In this context, a professionalization of bioethics also appears necessary. Interdisciplinarity is not enough in itself. We need professionals in bioethics, that is, researchers and researcher-lecturers with an appropriate level of knowledge and skill in the matter, either profoundly transdisciplinary (science, medicine, philosophy, law, theology, etc.) or in a position to work full-time on these complex subjects. Bioethical reflections are becoming increasingly essential for the satisfactory, or optimal development of biotechnologies in our societies. And these ‘bioethicists’ should no longer be solely, or principally, philosophers, jurists or theologists by training. They could, or rather should be doctors, pharmacists, nurses, scientists, engineers or veterinary surgeons. In other words, it is the teaching of bioethics and research in bioethics that should be developed and diversified, to ensure the effective direct assistance, on a daily basis, of scientists and clinicians.
To this we must add the teaching of and research into ethics and scientific integrity. The development of a more pragmatic and academic bioethics, promoting more empirical and ‘inductive’57 research based on scientific facts and practices rather than the simple ‘deduction’58 of theoretical values and/or standards, requires these practices and factors to exist in a characterized moral framework that includes empirical and pragmatic approaches [28]. The construction and (necessary) evolution of this moral framework should be based on the direct observation of scientific practices and/or techniques on the one hand, and evaluation of the ethical efficiency of this framework as a function of the effective improvement in knowledge production and its positive impact on society and its individuals on the other. This role should preferentially be taken up by scientists themselves, trained in concepts and methods – largely inspired by those existing in the human and social sciences – enabling them to perform this work, which, like bioethics, should, in the long term, become a true academic discipline covering a whole set of teaching and fields of research of its own.

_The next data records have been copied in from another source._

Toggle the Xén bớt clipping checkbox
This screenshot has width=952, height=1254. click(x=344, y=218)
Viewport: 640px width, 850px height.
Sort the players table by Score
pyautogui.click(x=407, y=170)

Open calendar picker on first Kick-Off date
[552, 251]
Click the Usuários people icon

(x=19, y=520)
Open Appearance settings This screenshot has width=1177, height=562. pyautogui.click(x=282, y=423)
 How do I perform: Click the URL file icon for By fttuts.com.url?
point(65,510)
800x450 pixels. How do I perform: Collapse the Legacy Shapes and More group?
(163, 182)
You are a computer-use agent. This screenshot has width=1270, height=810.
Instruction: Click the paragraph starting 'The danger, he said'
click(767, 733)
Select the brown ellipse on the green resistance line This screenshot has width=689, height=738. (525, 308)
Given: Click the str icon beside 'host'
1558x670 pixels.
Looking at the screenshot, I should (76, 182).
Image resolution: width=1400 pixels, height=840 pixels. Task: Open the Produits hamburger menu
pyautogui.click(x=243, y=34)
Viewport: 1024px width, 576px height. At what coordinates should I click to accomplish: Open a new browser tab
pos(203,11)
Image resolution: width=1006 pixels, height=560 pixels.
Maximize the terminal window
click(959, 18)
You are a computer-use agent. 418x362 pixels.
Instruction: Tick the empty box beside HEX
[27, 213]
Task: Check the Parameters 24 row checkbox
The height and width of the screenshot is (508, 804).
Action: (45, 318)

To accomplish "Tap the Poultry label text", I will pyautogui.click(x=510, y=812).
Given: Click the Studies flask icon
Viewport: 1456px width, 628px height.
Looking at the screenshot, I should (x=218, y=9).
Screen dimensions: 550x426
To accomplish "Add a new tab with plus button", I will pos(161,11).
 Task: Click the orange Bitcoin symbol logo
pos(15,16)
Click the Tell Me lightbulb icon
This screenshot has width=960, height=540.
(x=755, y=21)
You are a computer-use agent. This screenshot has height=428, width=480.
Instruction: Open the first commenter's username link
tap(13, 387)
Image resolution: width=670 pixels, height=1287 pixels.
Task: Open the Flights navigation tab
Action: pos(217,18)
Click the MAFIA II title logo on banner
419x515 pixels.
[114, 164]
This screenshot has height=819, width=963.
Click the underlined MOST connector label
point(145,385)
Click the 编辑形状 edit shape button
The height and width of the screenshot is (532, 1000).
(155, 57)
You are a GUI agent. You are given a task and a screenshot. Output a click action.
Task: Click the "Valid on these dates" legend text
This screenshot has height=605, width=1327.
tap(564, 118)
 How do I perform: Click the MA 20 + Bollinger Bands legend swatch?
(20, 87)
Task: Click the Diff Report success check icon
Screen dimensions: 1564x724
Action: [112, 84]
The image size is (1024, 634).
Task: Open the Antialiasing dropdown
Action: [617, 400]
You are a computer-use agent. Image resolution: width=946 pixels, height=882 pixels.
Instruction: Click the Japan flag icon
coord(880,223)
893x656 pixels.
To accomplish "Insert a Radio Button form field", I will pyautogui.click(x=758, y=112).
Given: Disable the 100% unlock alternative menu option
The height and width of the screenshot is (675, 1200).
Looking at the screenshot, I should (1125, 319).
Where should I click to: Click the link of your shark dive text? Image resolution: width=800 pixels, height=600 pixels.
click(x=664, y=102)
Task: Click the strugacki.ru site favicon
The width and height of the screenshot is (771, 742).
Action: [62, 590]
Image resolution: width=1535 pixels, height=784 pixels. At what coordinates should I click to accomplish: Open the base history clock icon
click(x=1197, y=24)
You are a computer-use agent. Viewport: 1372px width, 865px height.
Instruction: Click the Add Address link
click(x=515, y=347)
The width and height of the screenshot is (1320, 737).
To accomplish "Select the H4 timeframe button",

In conclusion the creation and use of organoids in biomedical research and healthcare have only just begun. This phenomenon is likely to increase in magnitude in the coming decades. Bioethics could provide it with an effective and pertinent moral sense, provided that it is accompanied by the parallel development of a real reflection in metabioethics, to provide scientists and clinicians with the best possible assistance in their everyday practices.
Funding Statement
The author(s) reported there is no funding associated with the work featured in this article.